Pfeifer and colleagues encountered a problem using amyloid immunotherapy in transgenic mice that had not been previously reported.. They passively immunized 21-month-old APP23 mice (a transgenic line that develops human amyloid AD-like neuropathology) by weekly intraperitoneal injections of a monoclonal antibody against a 4-amino-acid portion of the human A-beta. After 5 months there was a 23% reduction in neocortical amyloid load, with the majority of the clearance affecting the 42-peptide form of A-beta in diffuse plaques. Amyloid deposits in blood vessels in the form of congophilic angiopathy (CAA) were not significantly reduced by vaccination, yet more than twice the number of hemorrhages occurred in immunized animals than placebo-treated controls. The severity of hemorrhage in immunized animals was also increased in comparison to controls. The distribution of hemorrhages suggests that passive immunization increases the risk of cerebral hemorrhage by weakening the walls of amyloid-laden blood vessels associated with CAA, a common condition in the brains of AD patients.
Commentary
These studies highlight several interesting issues relating to amyloid immunotherapy for AD. The Hock et al study establishes that high titers of antibodies against A-beta can be produced by humans after active immunization with the 42-peptide form of A-beta. The McLaurin et al study suggests that immunization targeting a smaller component of the A-beta molecule may reduce inflammatory side effects. A striking difference, however, between the antibodies produced in humans and those found in mice is that the human antibodies did not react against soluble forms of A-beta. Soluble oligomeric forms of A-beta are thought to be important to the pathogenesis of AD, and the lack of reactivity of the human antibody against soluble A-beta could compromise the therapeutic effect of this approach. More work needs to be carried out to address this issue.
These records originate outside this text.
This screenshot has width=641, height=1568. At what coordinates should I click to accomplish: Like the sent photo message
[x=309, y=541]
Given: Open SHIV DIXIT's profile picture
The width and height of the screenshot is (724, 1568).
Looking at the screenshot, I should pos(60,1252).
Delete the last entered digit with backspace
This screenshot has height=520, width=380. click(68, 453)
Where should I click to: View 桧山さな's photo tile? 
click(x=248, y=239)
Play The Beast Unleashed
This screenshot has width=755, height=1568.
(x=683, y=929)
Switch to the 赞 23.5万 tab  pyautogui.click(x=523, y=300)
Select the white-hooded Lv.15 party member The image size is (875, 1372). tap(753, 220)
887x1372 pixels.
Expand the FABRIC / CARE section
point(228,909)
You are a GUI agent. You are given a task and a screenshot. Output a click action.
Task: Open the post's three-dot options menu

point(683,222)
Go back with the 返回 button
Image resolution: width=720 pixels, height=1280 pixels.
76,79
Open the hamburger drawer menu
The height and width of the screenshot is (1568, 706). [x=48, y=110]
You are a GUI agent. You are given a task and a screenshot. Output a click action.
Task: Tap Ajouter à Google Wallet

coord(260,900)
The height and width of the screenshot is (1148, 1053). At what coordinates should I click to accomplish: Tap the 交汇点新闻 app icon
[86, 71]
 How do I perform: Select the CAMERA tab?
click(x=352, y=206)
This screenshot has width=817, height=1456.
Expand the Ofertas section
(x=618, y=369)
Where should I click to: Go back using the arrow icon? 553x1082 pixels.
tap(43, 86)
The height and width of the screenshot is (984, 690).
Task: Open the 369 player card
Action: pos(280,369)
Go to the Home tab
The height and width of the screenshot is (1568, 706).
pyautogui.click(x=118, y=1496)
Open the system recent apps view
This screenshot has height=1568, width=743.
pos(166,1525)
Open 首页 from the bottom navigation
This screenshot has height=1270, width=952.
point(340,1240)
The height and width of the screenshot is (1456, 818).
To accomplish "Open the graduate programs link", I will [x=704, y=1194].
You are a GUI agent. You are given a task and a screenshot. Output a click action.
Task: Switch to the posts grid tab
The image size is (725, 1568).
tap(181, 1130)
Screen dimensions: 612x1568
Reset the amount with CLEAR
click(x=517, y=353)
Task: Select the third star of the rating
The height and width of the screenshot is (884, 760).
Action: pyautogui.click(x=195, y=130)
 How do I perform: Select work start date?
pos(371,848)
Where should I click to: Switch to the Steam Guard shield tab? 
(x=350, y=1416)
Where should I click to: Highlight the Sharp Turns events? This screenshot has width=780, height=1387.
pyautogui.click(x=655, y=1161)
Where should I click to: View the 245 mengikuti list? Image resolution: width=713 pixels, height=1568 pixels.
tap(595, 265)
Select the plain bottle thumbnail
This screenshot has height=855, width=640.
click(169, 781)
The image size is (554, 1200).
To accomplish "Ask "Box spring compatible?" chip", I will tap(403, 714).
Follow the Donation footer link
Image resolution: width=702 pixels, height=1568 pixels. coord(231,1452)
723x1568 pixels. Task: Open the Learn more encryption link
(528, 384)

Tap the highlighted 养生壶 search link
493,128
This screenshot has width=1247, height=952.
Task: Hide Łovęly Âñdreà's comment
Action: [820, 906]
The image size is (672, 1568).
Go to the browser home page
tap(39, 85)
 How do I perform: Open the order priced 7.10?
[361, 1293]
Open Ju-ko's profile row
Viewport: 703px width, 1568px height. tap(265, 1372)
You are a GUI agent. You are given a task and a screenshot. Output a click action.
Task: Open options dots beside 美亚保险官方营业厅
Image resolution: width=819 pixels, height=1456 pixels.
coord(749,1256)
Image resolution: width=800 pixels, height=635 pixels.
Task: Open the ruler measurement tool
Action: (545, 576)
The occurrence of cerebral hemorrhage in older animals passively immunized against A-beta is another potentially serious blow to the immunization approach. CAA is virtually ubiquitous in the brains of AD patients, and potential therapies that target A-beta in plaques are likely to have some effect on amyloid in blood vessels. It is unclear whether the occurrence of cerebral hemorrhage is related to the use of passive, rather than active, immunization or a consequence of treating older animals with a significant vascular amyloid burden. Future approaches may need to incorporate strategies that minimize effects on vascular amyloid or stabilize blood vessel walls after amyloid inclusions have been removed. Clearly, there is a considerable amount of additional research that needs to be carried out before the immunization approach can be safely retried in humans. Nevertheless, the problems identified to date do not appear to be insurmountable, and the basic approach is still quite viable.
— Norman R. Relkin, MD, PhD, Associate Professor of Clinical Neurology and Neuroscience, New York Presbyterian Hospital-Cornell Campus, Assistant Editor, Neurology Alert.
The results of 3 recent investigations suggest that immunotherapy still has the potential to become a treatment for AD but that the road to its successful development is likely to be a long one.